### What is expected
The answer must be every line from the listing that holds the string "pixels".

---------------

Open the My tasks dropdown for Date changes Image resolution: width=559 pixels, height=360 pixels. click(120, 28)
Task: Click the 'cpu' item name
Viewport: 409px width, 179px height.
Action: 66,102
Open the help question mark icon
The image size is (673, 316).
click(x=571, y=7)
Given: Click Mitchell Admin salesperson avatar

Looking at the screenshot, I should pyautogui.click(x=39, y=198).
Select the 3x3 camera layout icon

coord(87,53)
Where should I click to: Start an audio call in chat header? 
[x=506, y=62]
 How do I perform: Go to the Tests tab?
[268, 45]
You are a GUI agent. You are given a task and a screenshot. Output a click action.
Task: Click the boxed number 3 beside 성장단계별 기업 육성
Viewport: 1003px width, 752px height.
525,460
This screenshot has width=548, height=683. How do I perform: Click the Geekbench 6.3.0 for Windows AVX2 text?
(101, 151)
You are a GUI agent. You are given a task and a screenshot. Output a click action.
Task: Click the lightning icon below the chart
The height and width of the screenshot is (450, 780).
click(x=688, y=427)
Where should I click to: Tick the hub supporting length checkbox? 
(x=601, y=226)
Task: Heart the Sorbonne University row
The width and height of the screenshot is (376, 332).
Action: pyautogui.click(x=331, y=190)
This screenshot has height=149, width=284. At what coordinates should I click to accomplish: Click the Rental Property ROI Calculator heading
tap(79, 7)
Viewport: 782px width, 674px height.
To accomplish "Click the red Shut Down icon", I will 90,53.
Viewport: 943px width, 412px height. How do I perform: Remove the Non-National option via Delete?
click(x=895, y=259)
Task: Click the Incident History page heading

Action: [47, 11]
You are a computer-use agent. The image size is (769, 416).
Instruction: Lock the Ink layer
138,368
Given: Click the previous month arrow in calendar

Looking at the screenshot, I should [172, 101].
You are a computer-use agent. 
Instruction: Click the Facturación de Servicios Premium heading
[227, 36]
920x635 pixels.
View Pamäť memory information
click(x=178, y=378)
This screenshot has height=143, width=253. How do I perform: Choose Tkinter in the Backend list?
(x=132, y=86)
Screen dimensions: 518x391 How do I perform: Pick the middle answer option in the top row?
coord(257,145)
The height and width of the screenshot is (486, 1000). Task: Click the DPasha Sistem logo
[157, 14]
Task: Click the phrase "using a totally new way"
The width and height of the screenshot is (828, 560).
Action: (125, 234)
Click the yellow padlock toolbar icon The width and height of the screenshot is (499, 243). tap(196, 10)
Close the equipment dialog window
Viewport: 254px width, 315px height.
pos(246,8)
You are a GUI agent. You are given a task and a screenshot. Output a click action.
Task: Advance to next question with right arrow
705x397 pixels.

---------------

### Output for this task
Open the My tasks dropdown for Date changes Image resolution: width=559 pixels, height=360 pixels. click(120, 28)
920x635 pixels.
705x397 pixels.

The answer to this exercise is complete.